### TASK BRIEF
Beginning at the line with "Image resolution: width=677" in the records below, return each line up to and including the last, exactly as it stands, but not the pictures.

(Stored records)
******
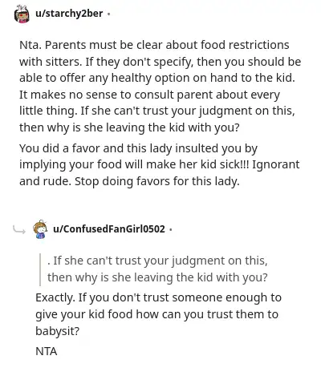Open the ConfusedFanGirl0502 avatar image

tap(40, 229)
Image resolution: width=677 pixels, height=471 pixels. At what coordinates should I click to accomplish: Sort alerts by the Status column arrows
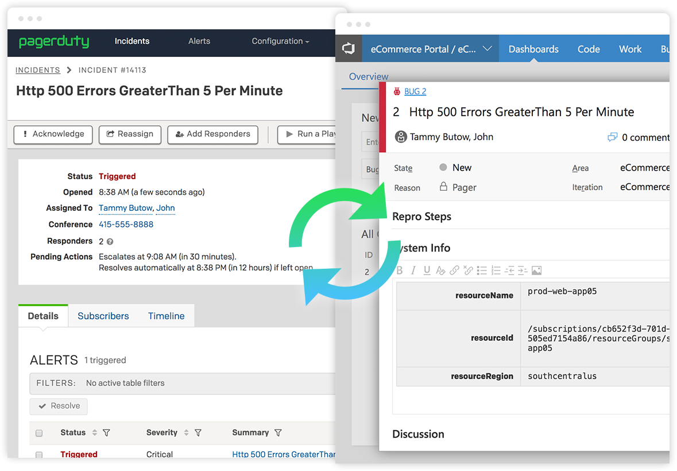click(x=94, y=433)
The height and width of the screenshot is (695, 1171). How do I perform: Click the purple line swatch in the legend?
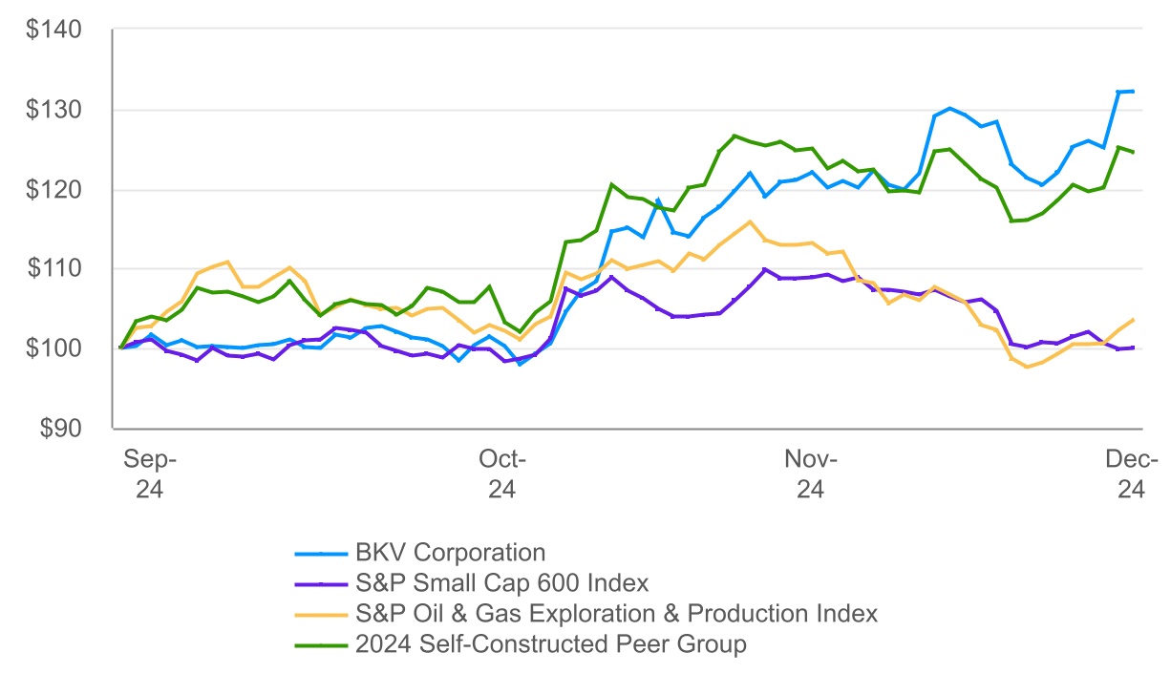[320, 583]

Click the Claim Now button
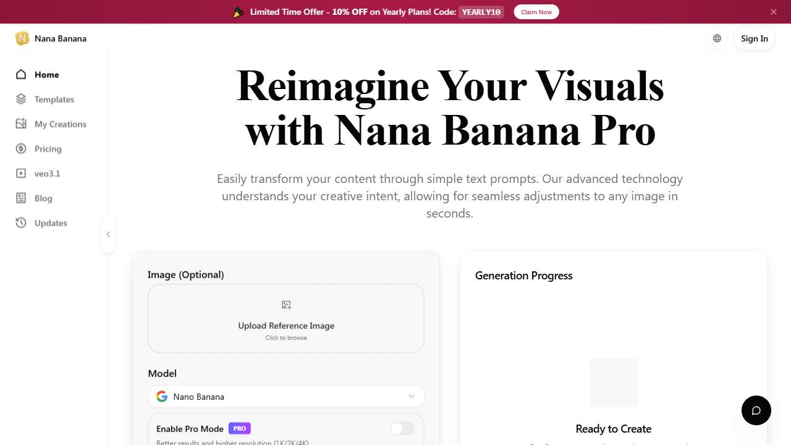point(536,12)

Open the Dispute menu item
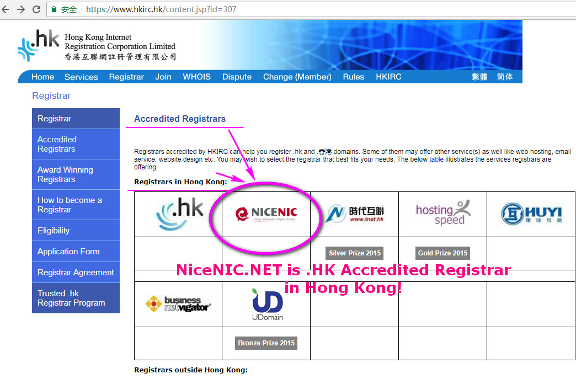click(237, 77)
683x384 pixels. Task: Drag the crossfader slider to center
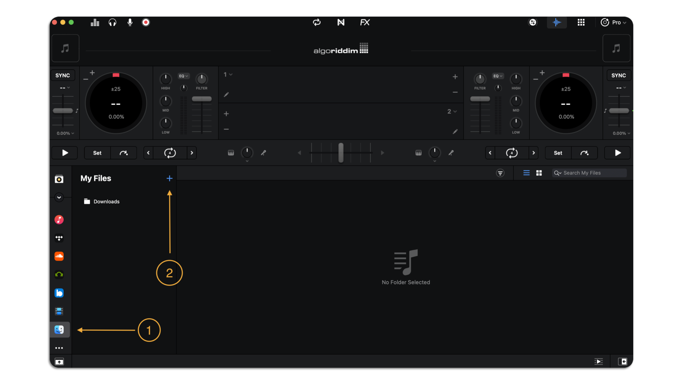coord(341,153)
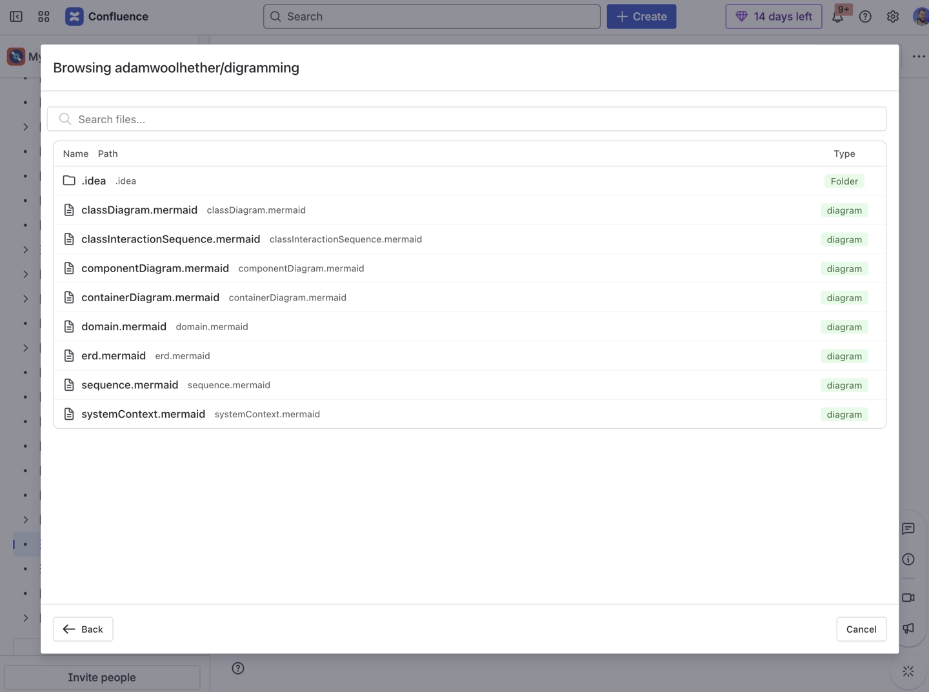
******
### SOLVED EXERCISE
Image resolution: width=677 pixels, height=471 pixels. At what coordinates should I click to accomplish: Sort alerts by the Status column arrows
click(x=94, y=433)
The height and width of the screenshot is (695, 1171). How do I perform: Click the purple line swatch in the legend?
[320, 583]

Click the Claim Now button
point(536,12)

Open the Dispute menu item
click(237, 77)
683x384 pixels. Task: Drag the crossfader slider to center
coord(341,153)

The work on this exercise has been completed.